Job. Copy the material word for word, starting at the line containing "Given: Open the Collection menu" and continuing through the final line of the material, both ends included. Leave the pictures out of your copy.
········
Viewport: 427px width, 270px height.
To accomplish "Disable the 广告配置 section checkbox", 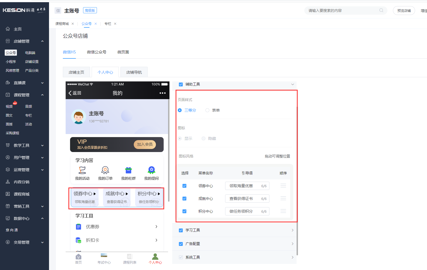I will point(181,244).
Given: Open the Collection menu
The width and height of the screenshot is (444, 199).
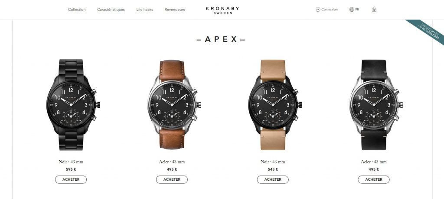Looking at the screenshot, I should 77,10.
········
Written reply.
Given: Open the Collection menu
The width and height of the screenshot is (444, 199).
Looking at the screenshot, I should 77,10.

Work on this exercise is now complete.